The same bug exists with Redhat Beta "null" (kernel 2.4.18-11). This bug was resolved using 2.4.18-5 for RH 7.3. Seems like the patch did not make it to Redhat beta ?
In initial testing with the new board you sent, we have not reproduced this. Perhaps you need to tell us more about the configuration in which you are seeing the problem. Could you do that, please?
From: "Kannanthanam, Boji T" <boji.t.kannanthanam> We saw the problem on the standard SMP kernel on Redhat 7.3 and RH Beta (Null). To reproduce the problem just do a "cat /proc/scsi/gdth/# " where "#" is the nth SCSI controller on the system. You can also see the Kernel OOPS when you unload the "gdth" module. I usually have Redhat installed on a RAID driver on the controller.

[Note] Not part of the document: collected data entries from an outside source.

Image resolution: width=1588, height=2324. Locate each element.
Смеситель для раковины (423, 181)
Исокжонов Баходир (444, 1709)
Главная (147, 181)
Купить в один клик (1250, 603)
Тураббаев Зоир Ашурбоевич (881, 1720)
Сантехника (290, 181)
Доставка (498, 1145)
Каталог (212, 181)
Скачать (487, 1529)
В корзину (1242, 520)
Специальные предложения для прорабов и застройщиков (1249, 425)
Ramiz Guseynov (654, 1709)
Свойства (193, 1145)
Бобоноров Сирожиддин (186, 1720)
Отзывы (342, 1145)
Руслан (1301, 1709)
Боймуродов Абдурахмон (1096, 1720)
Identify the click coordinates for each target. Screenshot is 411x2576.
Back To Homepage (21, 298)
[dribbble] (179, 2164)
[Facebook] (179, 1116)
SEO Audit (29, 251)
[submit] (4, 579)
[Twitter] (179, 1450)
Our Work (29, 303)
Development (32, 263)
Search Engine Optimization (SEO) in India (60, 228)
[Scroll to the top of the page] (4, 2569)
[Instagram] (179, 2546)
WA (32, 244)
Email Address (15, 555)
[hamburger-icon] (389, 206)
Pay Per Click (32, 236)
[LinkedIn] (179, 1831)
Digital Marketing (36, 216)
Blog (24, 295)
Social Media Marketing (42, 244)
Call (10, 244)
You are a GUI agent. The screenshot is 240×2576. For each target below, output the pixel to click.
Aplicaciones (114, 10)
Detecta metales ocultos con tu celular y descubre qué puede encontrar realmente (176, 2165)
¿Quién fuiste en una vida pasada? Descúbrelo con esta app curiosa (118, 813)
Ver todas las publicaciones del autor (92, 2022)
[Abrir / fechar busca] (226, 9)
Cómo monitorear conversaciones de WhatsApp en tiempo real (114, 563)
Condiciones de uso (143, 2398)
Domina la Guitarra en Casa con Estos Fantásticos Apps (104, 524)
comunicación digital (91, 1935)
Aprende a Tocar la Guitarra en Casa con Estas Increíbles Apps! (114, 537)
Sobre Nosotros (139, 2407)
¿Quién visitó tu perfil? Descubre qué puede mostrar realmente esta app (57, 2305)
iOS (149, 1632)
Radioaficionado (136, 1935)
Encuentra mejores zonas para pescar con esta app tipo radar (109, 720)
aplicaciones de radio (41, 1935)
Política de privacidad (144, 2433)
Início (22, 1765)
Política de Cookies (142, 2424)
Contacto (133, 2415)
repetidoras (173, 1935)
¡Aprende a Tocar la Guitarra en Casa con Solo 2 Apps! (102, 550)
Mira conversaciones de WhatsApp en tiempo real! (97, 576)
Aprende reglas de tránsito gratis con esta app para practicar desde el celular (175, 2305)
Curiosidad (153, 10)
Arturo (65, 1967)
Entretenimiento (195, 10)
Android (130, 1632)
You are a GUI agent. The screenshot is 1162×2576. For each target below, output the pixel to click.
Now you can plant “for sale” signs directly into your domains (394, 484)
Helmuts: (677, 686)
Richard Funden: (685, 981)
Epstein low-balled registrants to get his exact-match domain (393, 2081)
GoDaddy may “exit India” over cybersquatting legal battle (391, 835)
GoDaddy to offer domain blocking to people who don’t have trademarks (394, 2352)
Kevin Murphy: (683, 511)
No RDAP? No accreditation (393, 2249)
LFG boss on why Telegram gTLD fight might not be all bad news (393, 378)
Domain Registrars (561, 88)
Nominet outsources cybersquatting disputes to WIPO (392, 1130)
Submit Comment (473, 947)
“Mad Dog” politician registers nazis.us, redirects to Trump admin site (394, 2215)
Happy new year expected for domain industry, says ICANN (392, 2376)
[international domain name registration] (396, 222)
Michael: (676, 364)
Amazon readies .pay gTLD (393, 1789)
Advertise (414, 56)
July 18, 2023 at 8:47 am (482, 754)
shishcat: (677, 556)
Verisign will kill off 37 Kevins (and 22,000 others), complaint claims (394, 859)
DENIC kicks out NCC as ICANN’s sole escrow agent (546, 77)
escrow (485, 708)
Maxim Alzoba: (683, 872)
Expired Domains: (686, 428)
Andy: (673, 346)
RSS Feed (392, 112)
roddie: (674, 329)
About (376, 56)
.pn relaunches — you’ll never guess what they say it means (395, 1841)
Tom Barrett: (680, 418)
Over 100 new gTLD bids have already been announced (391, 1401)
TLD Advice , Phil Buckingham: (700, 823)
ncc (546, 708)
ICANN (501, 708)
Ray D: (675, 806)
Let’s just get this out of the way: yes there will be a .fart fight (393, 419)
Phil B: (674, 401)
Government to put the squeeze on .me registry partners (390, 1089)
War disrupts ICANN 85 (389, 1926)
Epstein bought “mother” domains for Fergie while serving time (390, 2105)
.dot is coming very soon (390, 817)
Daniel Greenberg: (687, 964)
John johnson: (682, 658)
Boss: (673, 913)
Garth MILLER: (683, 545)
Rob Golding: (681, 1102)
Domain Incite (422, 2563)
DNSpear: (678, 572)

The cat /proc/scsi/gdth/# is exactly what I did to try to reproduce the problem.
this got fixed several errata ago
The problem occurs again in Red Hat Enterprise Linux release 2.9.5AS, kernel 2.4.21-1.1931.2.399.entsnmp! I debugged it and found out what's going wrong. The problem occurs in scsi_build_commandblocks() in scsi.c, called from scsi_get_host_dev(). scsi_get_host_dev() allocates a new Scsi_Device structure, sets the elements to 0 and gives the structure pointer to scsi_build_commandblocks(). This function calls spin_lock_irqsave() with request_queue.queue_lock as the first parameter. But this element is not initialized and a NULL pointer! The problem doesn't occur with the "original" 2.4.21 kernel. In this kernel scsi_build_commandblocks() calls spin_lock_irqsave() with a pointer to a defined spinlock_t structure "device_request_lock" as the first parameter.
See Bugzilla Bug # 104520 for resolution with RHEL 3.0